The emotion is expended via chemicals stored in the brain as dopamine as part of a larger chemical process. For instance, when a person falls in love, there is a state in which that individual has no control over their emotional state as hormones and chemicals take over.  Love energy, as well as hate energy, has caught my attention of late.

Another energy is actually a non-energy of sorts, apathy. From a leadership perspective, love, hate, and apathy are all forms of energy. To a degree in which apathy is characterized as, let’s say, a “non-energy” or potential energy.

Comparing these states of emotional energy to leadership, the Transformational Leadership Model of leadership comes to mind. With transformational leadership, there are three major categories to explain it: 1) Transformational, the most effective form, 2) Transactional, often considered less effective but still functional, and 3) Passive Avoidance (formerly laissez-faire), absence of leadership. Interestingly, there is a correlational comparison to be made with the concept of emotional energy composed of love, hate, and apathy with this leadership model.

Though not yet a perfected theory in any way, my theory purports that love is the most effective form of emotional energy. Love “transforms”. Kids who are well loved in childhood outperform those born in, let’s say, a Russian prison. But I comically digress.

Love is touch. Love is words. Love is quite powerful; therefore, it is categorized as transformational.

Over the years, I have found surprising few discussions centered around the power of hate, even fewer that go as far to challenge any notion of distance between hate and love. I actually believe there is very little distance between the two. Examples include the son that has started to speak to his mother after many years of estrangement, the bully at my middle school who shook my hand for standing up to him, and the president who apologized to the world for a foreign policy that unintentionally caused a nation to suffer greatly. It took some degree of care that can equate to love to do these things.  

Further, it takes true energy to hate. The Apartheid era of South Africa was wroth with active forms of hate. One might define hate in many ways…and possible disagree with the notion of either expressed here.

However, I assert hate to be functionally on par with love in some monumental instances such as the way Adolf Hitler was able to mobilize so many people against the Jews ahead of WWII. His leadership was indeed transformational because of how effective he was, yet his ideology was filled with hate. There are many stories during the period of the Holocaust in which people went out of their way to perform acts of kindness that can be equated to love, hiding Jews away at their own peril.

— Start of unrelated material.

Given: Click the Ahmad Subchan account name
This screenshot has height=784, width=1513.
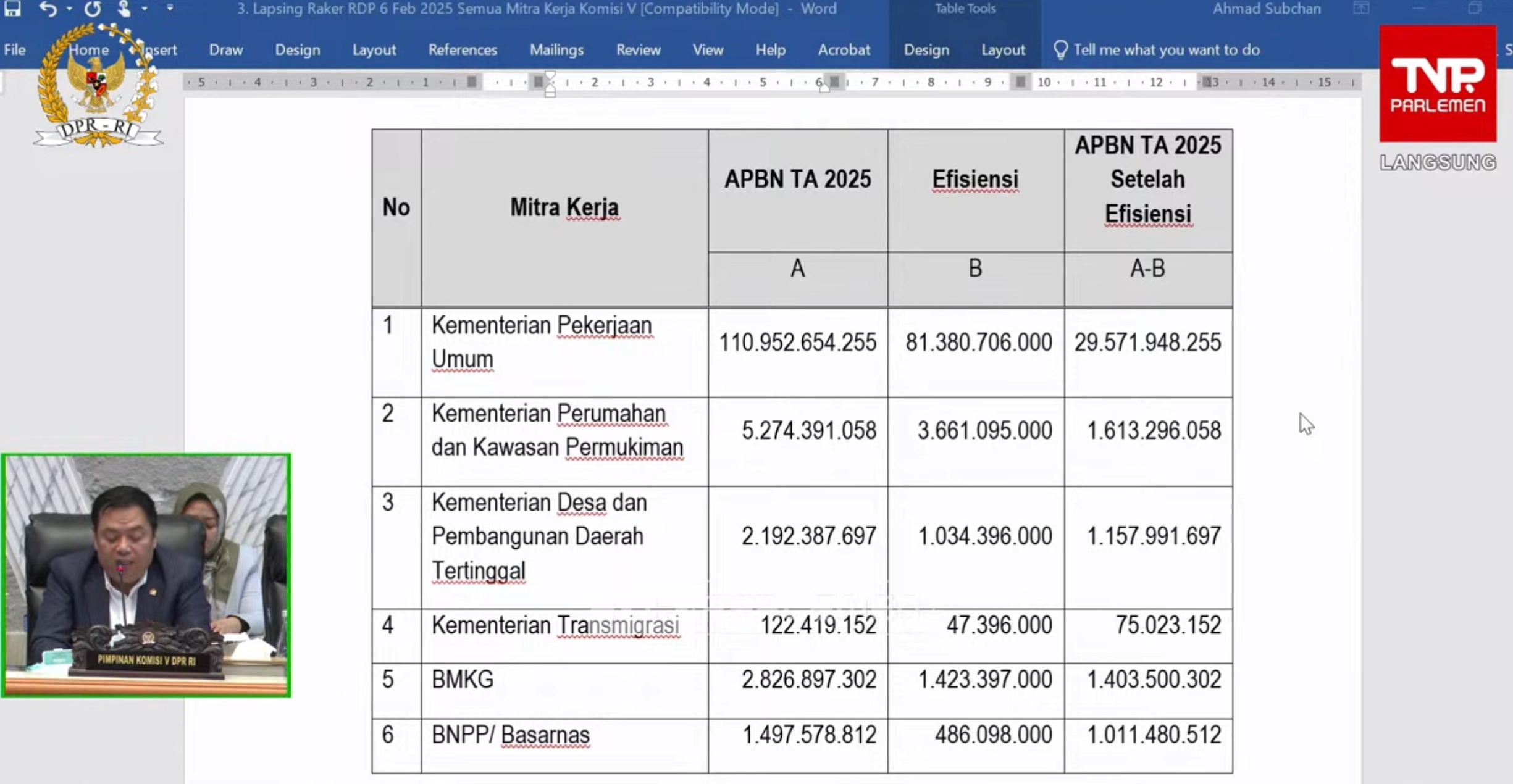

Though both love and hate can transform people, from a spiritual perspective, it is love that is the most powerful. It is an energy that, if not wavered, can sway hate. I cannot think of a situation in which a steadfast lover of love was persuaded to this degree.

Certainly, one can argue the opposite and perhaps come up with some good points. Though love and hate have always existed after, let’s say, the Fall of Man or once two humans existed, there had to be a polar opposite of “love”. In spite of some antisemitic speech, the horrors of WWII have ended. Nelson Mandela was released from prison after almost 30 years.

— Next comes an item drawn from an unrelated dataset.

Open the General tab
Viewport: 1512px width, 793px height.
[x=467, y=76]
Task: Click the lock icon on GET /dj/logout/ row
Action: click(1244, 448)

Though many feel much more needs to be done, MLK got a holiday. This is not to sound gullible to say that society is safe from hate’s wrath. It is to suggest that because people do good in the name of peace, equality, fairness, love is able to exist and conquer.

Finally, apathy is the absence of both love and hate or laissez-faire in nature and practice. An apathetic person is void of understanding the human emotional condition known as love. This behavior often hurts the most because the person comes across quite distant and cold. In this absence of emotion, there is always the potential for deciding on love or the other thing. Love is important for mental and emotional well-being, while hate ages a person and makes them sick – my thoughts of course. As leaders, love is that force that fosters better sleep at night, knowing that others are motivated for the right reason as energy is used to create, not destroy.